- **INSTRUCTIONS TO FOLLOW**
Each line below needs to be duplicated without alteration.

- **RECORDS FOR THE TASK**

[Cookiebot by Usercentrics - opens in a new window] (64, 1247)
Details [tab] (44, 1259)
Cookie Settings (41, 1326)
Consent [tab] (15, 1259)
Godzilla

- **RESULT OF THIS EXERCISE**
[Cookiebot by Usercentrics - opens in a new window] (64, 1247)
Details [tab] (44, 1259)
Cookie Settings (41, 1326)
Consent [tab] (15, 1259)
Godzilla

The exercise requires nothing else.